Et si d'autres dont la fortuen égale la mienne
La voient, elle leur sera peut-être profitable.
Shāntideva commence son texte en se situant dans le sillage des Bouddhas – Ceux-Allés-en-la-Joie (Sugata en sanskrit) et de tous ceux qui ont suivi avec fruit les enseignements du Bouddha, essentiellement les Arahants et les Bodhisattvas ainsi que toutes les personnes qui ont développé une véritable sagesse en eux et qui ont incarné cette sagesse dans le monde.
Il est à noter que Shāntideva ne revendique aucune innovation, aucune théorie personnelle : « Il n'y a rien ici qui n'ait été expliqué auparavant ». Il n'est finalement qu'un passeur d'un enseignement beaucoup plus ancien que sa petite personne. Et il n'est pas là non plus pour briller en société en faisant de beaux discours pleins d'éloquence et de panache.

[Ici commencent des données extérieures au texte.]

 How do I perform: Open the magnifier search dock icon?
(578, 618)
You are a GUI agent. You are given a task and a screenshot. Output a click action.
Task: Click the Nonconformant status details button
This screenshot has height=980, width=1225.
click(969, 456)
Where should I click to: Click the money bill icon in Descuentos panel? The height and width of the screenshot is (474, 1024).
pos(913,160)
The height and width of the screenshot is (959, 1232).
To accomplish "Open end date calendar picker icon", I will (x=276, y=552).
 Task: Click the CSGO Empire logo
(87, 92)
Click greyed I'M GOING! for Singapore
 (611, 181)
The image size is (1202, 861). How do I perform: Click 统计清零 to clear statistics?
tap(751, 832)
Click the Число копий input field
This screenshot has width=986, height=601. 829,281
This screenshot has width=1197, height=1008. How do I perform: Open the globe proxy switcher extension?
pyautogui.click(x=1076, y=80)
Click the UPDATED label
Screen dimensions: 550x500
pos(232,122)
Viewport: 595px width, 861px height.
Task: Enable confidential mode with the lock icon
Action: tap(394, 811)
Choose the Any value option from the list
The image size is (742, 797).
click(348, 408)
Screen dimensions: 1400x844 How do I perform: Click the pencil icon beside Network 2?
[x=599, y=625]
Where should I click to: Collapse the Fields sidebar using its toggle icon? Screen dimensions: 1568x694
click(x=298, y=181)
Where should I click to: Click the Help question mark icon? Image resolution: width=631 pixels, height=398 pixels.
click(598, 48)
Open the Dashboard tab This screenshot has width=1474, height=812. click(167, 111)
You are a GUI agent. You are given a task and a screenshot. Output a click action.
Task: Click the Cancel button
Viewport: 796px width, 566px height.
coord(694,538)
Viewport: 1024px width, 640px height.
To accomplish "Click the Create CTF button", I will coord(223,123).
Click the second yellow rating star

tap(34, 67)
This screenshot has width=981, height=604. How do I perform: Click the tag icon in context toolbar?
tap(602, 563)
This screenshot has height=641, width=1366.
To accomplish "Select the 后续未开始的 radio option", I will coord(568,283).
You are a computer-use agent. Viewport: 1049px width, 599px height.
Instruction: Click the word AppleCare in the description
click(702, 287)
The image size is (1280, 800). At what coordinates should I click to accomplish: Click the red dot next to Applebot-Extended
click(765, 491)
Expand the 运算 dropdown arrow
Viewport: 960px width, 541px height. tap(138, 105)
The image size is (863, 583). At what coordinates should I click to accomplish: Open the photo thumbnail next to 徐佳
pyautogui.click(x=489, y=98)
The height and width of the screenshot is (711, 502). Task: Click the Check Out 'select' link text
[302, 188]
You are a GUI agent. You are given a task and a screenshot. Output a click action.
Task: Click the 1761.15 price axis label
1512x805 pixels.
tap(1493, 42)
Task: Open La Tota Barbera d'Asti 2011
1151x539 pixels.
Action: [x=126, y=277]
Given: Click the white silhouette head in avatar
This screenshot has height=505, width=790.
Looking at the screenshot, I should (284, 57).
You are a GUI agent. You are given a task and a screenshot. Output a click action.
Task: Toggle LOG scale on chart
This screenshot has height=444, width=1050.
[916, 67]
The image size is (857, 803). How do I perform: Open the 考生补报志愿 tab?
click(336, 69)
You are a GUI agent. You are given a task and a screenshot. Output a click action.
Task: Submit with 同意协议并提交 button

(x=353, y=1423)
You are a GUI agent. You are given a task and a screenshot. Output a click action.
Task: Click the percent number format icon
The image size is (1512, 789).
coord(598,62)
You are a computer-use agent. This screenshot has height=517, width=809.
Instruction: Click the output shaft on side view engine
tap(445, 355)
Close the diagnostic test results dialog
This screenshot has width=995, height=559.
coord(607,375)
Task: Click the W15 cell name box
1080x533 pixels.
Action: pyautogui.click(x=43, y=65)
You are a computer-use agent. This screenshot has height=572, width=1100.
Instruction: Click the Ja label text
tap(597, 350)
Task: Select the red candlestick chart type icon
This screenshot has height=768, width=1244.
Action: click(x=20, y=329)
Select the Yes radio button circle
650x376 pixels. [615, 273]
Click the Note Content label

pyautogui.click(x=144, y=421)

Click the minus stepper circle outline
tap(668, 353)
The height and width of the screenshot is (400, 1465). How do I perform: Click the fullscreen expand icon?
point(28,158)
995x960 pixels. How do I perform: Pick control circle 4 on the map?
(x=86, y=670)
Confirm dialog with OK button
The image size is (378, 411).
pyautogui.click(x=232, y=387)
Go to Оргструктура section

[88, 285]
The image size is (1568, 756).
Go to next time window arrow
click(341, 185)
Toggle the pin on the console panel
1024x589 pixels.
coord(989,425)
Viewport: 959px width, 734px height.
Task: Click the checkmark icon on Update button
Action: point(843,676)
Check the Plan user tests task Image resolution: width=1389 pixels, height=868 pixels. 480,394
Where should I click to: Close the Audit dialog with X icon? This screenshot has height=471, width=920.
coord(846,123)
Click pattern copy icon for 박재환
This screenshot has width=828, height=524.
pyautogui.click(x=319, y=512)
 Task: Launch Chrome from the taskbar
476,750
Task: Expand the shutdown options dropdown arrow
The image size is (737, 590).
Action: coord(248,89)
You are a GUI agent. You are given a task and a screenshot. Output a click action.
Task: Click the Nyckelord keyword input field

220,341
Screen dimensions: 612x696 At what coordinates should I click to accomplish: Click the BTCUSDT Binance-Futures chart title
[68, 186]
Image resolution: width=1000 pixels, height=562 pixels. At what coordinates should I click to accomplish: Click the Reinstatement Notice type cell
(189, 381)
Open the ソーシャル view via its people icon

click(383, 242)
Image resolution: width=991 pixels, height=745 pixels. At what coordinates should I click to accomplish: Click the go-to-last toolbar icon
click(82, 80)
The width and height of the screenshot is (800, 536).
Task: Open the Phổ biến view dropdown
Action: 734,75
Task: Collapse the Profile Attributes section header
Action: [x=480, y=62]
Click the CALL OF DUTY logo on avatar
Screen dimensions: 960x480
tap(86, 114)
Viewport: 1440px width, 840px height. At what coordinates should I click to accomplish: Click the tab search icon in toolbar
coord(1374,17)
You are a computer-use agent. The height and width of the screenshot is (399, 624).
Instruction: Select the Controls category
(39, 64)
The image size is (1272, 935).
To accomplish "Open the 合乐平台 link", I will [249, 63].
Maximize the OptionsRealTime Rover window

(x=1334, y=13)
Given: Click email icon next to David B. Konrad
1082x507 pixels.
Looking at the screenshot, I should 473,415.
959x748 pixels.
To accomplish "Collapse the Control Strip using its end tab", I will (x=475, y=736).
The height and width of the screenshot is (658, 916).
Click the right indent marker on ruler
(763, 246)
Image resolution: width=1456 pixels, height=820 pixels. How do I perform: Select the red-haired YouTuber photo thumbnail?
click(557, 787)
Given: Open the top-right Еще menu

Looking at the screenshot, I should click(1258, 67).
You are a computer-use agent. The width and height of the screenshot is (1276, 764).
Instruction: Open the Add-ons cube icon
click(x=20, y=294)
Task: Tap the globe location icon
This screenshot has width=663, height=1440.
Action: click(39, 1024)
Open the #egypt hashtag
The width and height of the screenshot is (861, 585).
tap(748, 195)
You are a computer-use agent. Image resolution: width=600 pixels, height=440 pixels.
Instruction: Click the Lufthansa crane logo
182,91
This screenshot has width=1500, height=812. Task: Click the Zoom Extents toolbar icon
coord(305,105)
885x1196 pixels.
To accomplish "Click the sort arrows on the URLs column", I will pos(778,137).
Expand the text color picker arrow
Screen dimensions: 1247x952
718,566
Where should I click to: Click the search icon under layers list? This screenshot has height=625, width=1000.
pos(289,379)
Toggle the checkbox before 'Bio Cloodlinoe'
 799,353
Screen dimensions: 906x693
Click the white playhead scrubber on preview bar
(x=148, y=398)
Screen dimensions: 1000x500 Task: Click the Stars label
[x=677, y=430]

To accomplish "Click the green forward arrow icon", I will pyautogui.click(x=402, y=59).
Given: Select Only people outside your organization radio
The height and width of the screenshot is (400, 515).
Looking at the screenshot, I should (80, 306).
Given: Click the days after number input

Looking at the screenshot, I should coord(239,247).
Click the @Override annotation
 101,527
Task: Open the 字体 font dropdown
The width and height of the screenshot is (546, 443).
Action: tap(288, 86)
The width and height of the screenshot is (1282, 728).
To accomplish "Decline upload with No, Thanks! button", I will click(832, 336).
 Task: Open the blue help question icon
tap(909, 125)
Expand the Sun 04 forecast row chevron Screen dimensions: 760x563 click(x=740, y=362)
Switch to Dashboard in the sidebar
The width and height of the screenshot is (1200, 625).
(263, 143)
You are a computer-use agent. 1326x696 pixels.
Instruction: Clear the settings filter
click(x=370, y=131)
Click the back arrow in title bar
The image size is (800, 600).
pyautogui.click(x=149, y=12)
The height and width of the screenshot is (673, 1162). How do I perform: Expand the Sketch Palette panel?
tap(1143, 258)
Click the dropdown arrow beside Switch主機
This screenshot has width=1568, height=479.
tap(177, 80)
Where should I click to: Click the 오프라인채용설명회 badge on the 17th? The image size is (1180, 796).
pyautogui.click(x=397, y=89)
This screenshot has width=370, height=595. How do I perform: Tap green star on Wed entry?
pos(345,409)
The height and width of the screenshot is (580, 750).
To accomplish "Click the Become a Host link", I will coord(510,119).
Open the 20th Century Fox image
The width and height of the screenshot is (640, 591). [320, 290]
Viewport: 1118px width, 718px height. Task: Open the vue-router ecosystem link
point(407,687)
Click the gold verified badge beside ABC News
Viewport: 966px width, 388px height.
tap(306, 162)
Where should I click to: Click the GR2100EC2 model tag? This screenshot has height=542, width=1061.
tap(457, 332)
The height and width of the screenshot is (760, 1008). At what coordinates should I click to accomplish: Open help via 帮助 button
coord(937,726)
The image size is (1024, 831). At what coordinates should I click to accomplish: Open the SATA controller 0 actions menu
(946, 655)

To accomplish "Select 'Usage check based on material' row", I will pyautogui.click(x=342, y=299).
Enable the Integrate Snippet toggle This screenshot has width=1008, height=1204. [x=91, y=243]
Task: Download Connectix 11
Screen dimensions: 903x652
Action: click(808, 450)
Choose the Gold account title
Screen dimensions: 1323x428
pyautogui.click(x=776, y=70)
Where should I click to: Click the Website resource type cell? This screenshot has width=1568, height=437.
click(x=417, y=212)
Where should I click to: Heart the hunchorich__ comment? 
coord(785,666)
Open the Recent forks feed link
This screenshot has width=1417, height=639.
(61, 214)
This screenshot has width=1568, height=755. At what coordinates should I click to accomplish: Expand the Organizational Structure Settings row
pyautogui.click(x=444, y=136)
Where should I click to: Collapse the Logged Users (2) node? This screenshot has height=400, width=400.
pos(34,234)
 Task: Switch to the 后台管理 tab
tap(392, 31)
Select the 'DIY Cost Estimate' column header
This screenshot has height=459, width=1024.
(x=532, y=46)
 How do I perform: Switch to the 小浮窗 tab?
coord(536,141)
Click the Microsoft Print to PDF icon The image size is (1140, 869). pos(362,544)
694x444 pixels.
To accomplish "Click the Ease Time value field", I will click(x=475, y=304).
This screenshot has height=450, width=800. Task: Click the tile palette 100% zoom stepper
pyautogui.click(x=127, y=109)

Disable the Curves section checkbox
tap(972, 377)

Enfin, il n'est pas là pour se faire passer pour un docte sage qui inculque sa sagesse à des ignorants, mais en fait cet exercice de mettre en mots ce qu'il a compris du message du Bouddha est en lui-même un exercice spirituel pour l'encourager à cultiver la « pensée du bien d'autrui ». En parlant de la pensée du bien d'autrui, on développe cette même pensée : c'est donc une pensée tournée vers la transformation intérieure. On ne pense pas qu'on est sage, mais on essaye de tendre vers un petit peu plus de sagesse dans chaque instant de notre vie.
On est donc très loin de la philosophie moderne où chaque philosophe essaye de développer son propre système en contradiction avec les autres, en essayant de dire quelque chose de nouveau qui n'a pas déjà été dit, et où ce système brillant et séduisant s'arrête aux limites du discours, sans jamais essayer de se traduire dans un mode de vie ou dans un effort de transformation intérieure.
Je
me souviens d'un camarade à la faculté de philosophie qui me
demandait inquiet : « Tu crois qu'il faut absolument créer
son propre système philosophique ? » Ce n'était pas
vraiment une inquiétude pour moi. Ce qui me préoccupait beaucoup
plus et qui me préoccupe toujours, c'est d'orienter sa vie vers plus
de sagesse, vers plus de bienveillance et vers plus de bonheur. À
quoi
bon un système philosophique tarabiscoté si cela ne transforme pas
votre vie dans le sens du mieux ? À
quoi
bon un système philosophique tarabiscoté si ce n'est rien d'autre
que du bavardage ? Pour ma part, j'essaye d'être profitable à
mon prochain.
Voir également :
- Les bienfaits de l'Esprit d'Eveil (I, 4)
- Les bienfaits de l'Esprit d'Eveil (I,5)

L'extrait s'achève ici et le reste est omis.